### EXERCISE GOAL
Copy the items from the line with "The height and width of the screenshot is (900, 900)." up to and including the line with "Action: tap(633, 60)", putting "grid button" in place of "grid icon" and keeping everything else the same. Leave the pictures out of your answer.

### ITEMS
━━━━━━

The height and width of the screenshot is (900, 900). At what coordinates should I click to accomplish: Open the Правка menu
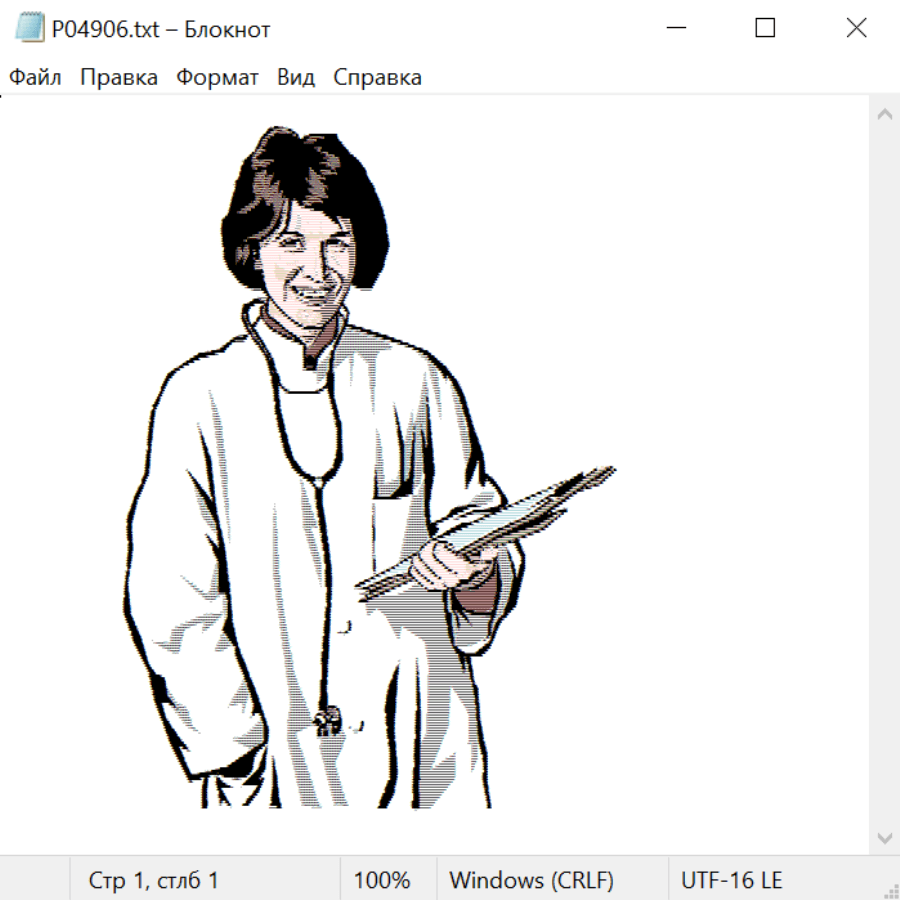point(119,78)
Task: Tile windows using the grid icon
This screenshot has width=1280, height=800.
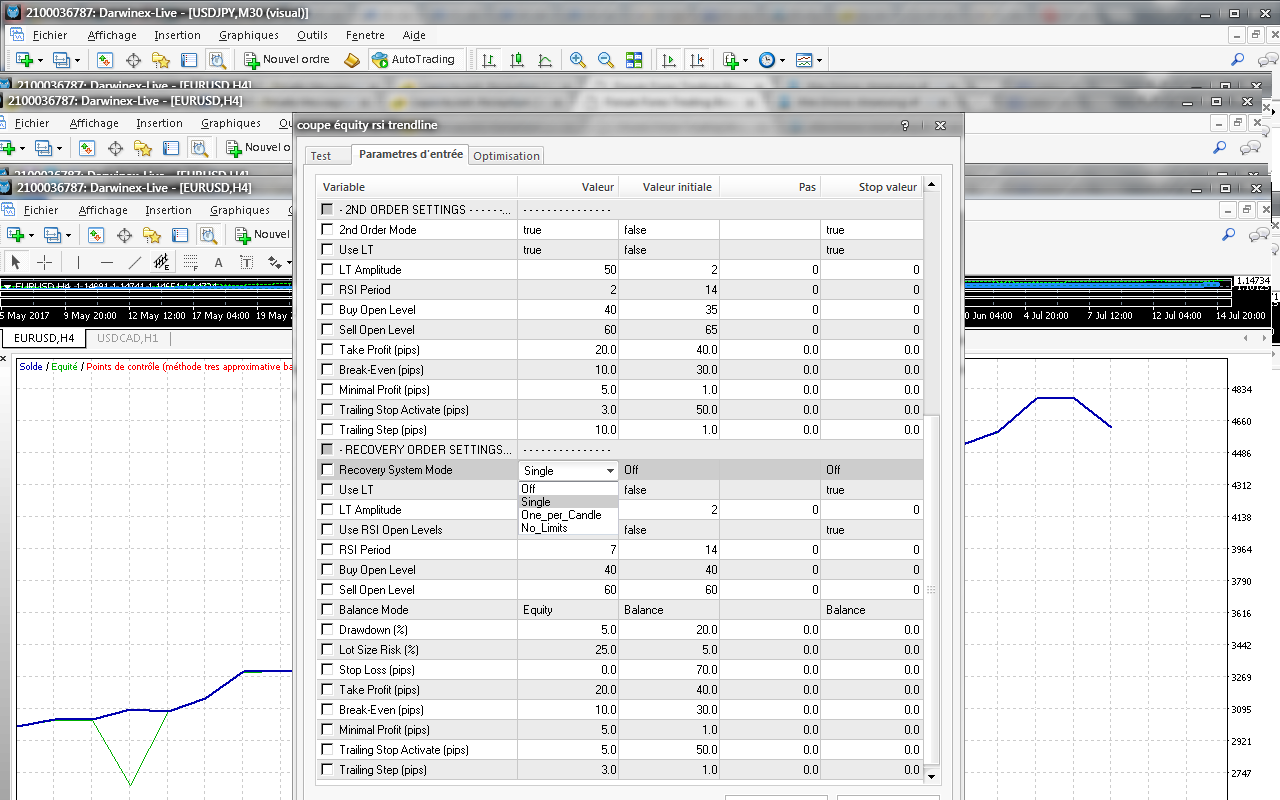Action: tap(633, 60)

━━━━━━

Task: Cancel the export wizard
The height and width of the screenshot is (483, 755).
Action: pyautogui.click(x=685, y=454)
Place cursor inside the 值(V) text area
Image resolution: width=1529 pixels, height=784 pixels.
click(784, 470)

━━━━━━

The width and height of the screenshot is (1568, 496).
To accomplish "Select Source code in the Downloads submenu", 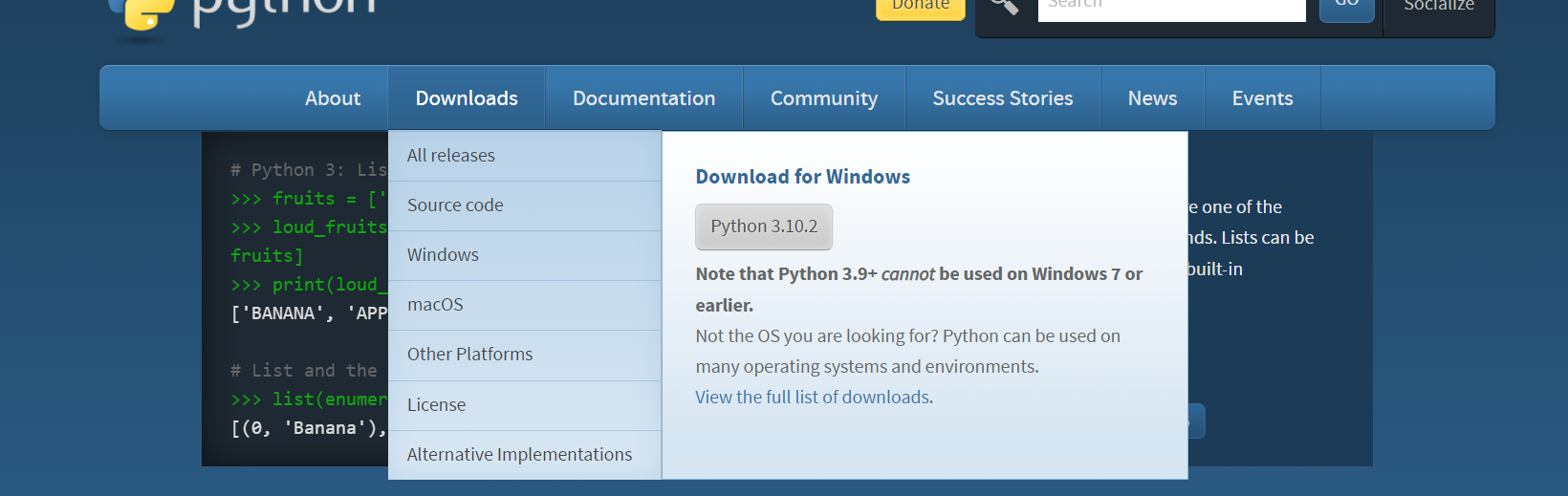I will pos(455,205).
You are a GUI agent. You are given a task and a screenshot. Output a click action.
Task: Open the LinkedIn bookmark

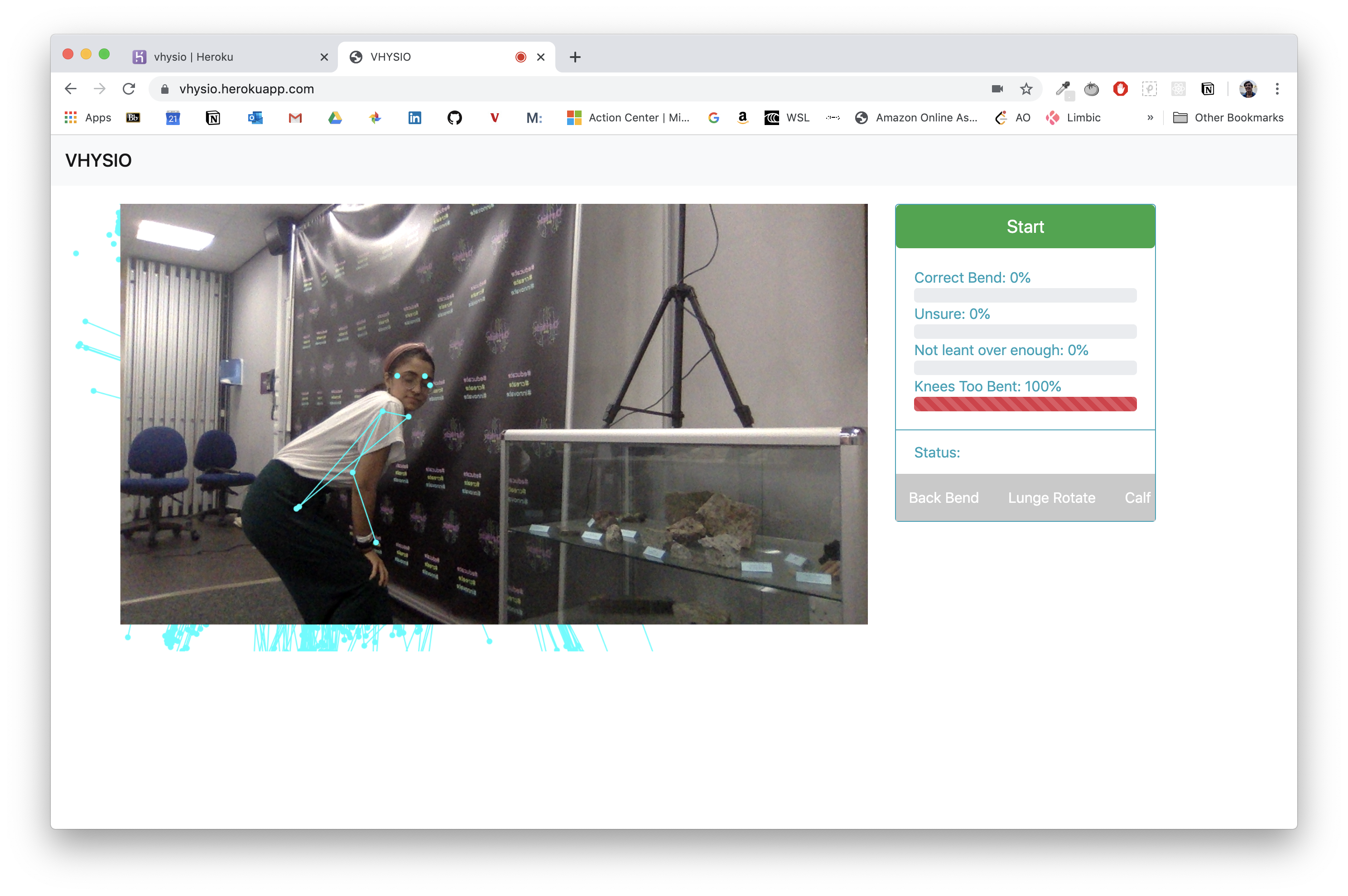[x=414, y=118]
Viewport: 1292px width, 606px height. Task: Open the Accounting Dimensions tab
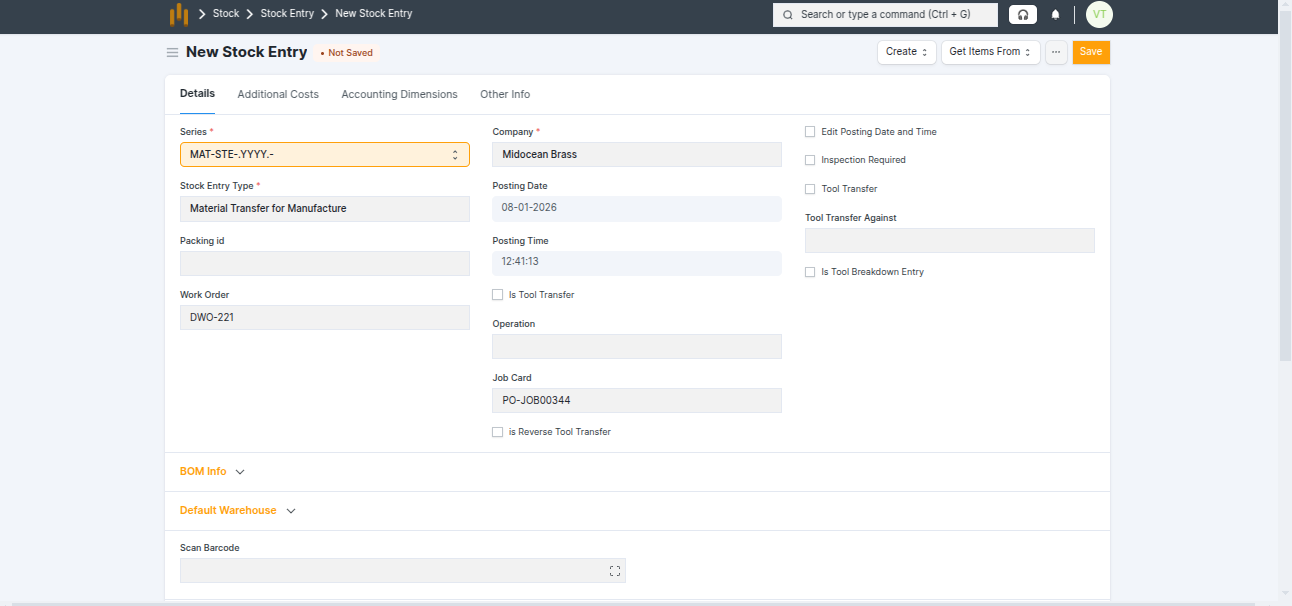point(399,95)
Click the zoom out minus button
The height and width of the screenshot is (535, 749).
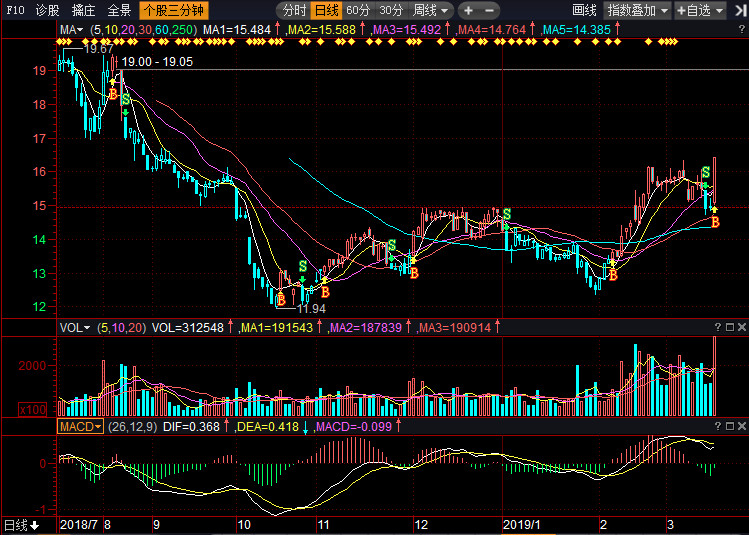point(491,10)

━━━━━━

### COMPLETED TASK
The height and width of the screenshot is (900, 900). At what coordinates should I click to accomplish: Open the Правка menu
point(119,78)
Task: Tile windows using the grid button
This screenshot has width=1280, height=800.
Action: tap(633, 60)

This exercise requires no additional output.